(RAW DATA)

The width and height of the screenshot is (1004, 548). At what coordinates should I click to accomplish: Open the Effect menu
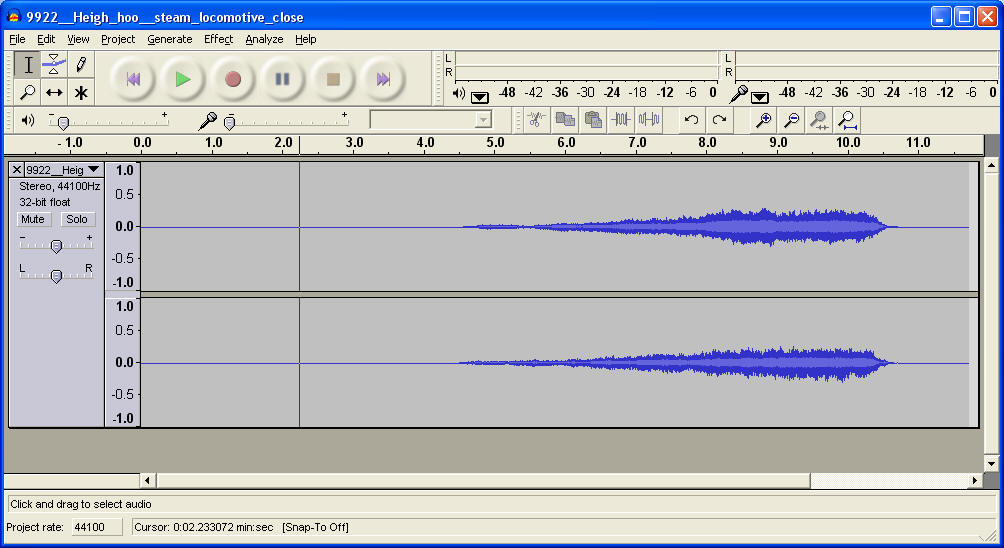pyautogui.click(x=218, y=39)
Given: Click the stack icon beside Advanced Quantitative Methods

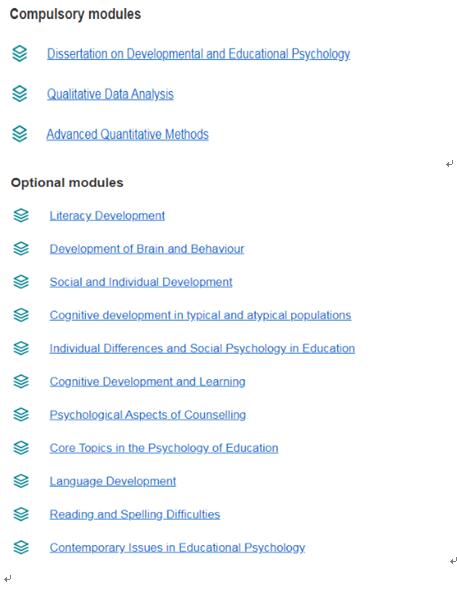Looking at the screenshot, I should pyautogui.click(x=20, y=134).
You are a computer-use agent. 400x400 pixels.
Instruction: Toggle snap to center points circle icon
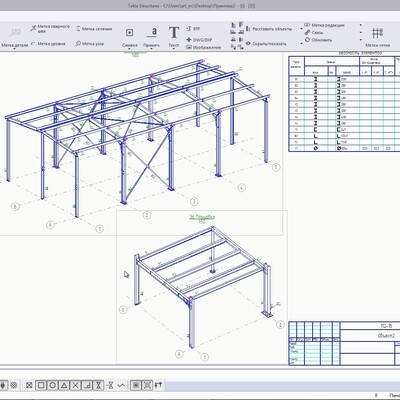pos(52,385)

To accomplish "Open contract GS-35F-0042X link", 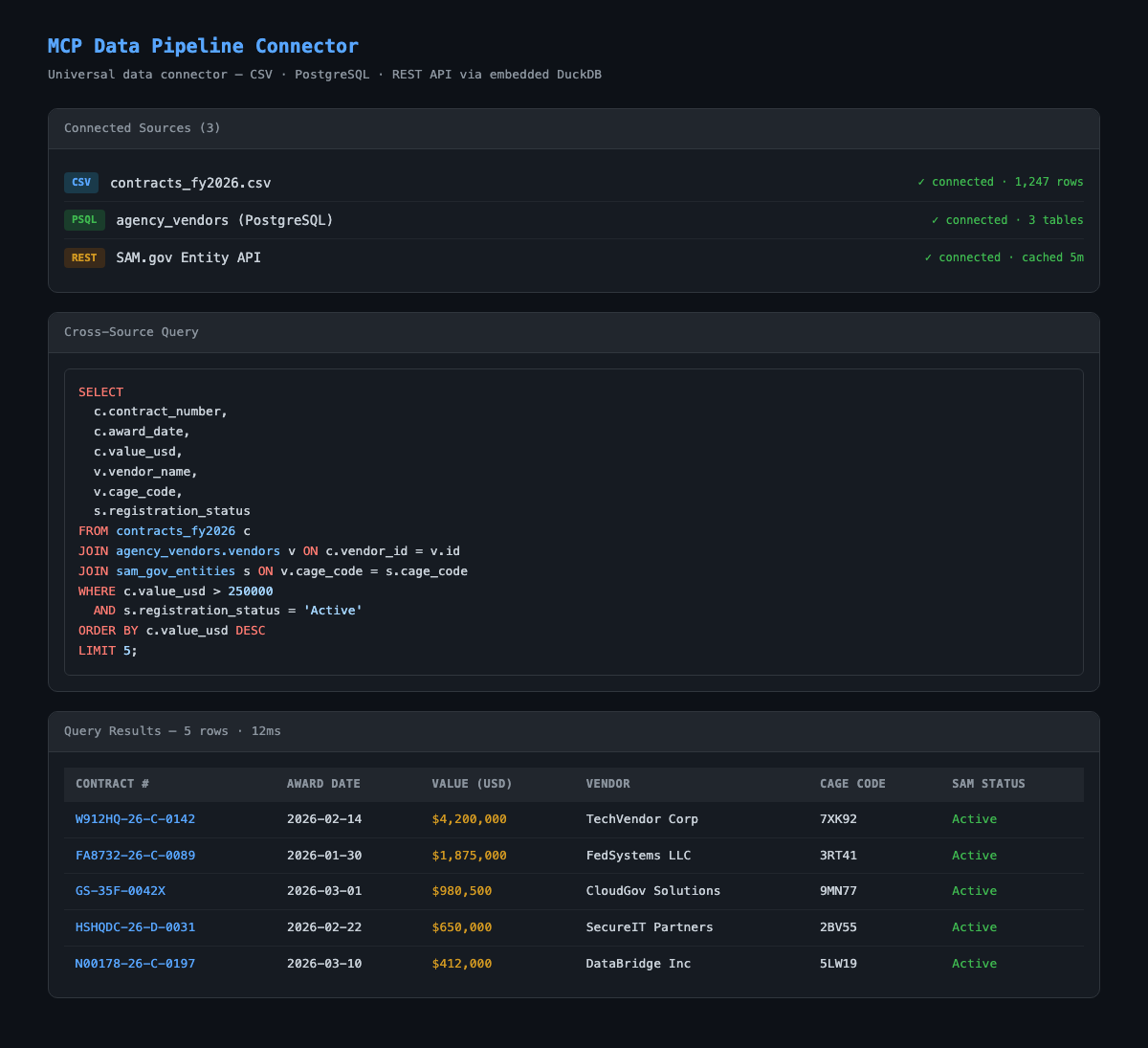I will [121, 891].
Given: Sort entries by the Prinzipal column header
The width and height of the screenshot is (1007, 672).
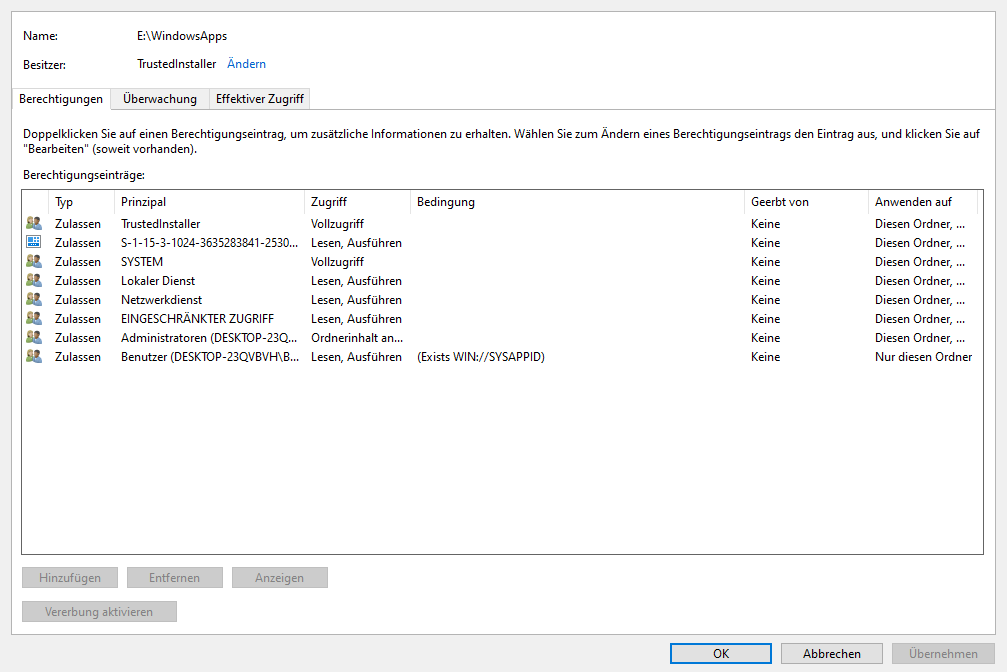Looking at the screenshot, I should click(x=143, y=201).
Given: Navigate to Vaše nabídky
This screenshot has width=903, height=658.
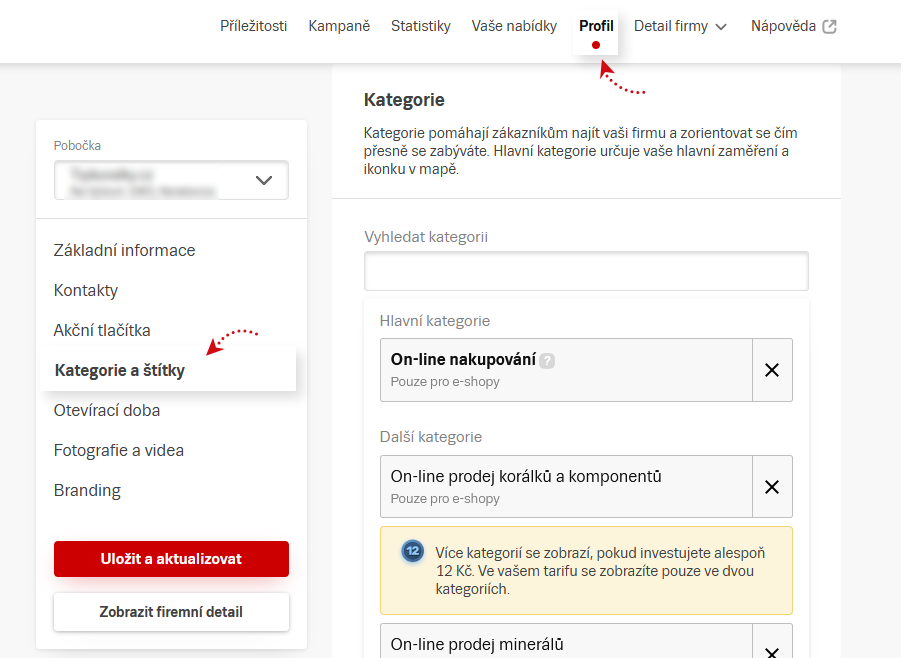Looking at the screenshot, I should click(514, 27).
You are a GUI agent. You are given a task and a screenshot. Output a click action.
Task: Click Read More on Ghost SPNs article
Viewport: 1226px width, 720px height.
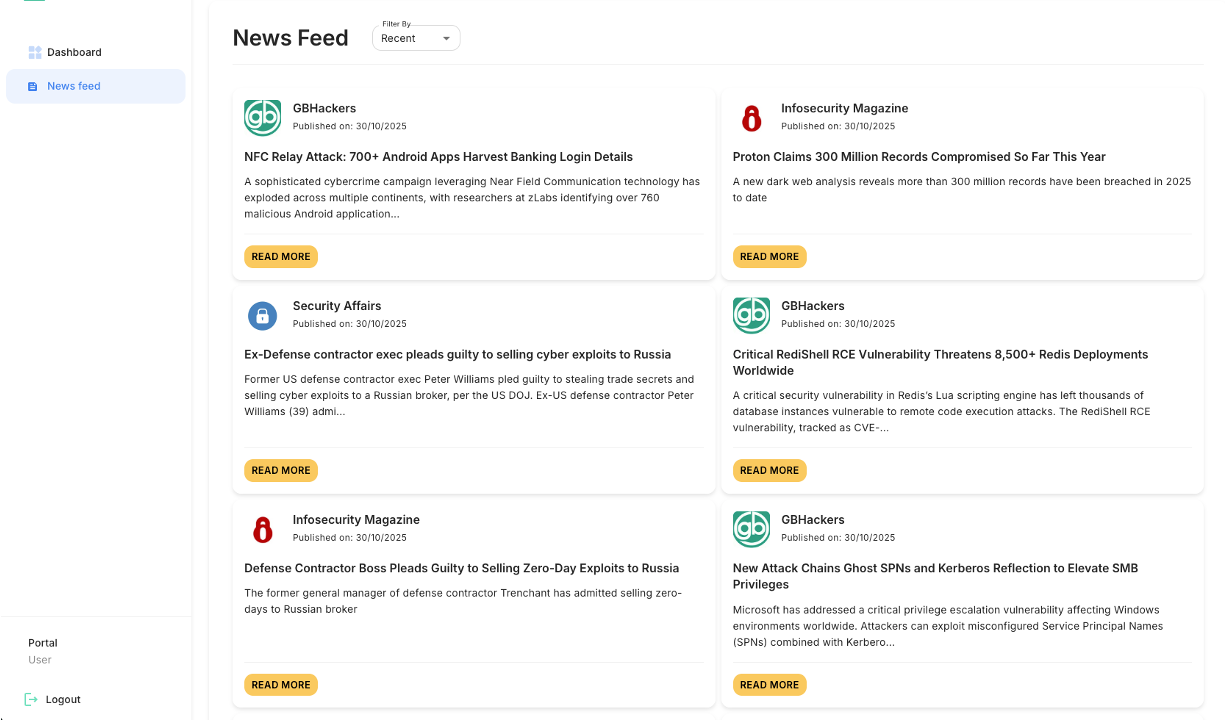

(End RAW DATA)

WHAT TO WORK ON =
Each line from the one holding "Task: Click Read More on Ghost SPNs article" down to the end of the records is to be reproduced unaltered, and the pictures are to be omitted.

RESPONSE TO THIS EXERCISE =
Task: Click Read More on Ghost SPNs article
Viewport: 1226px width, 720px height.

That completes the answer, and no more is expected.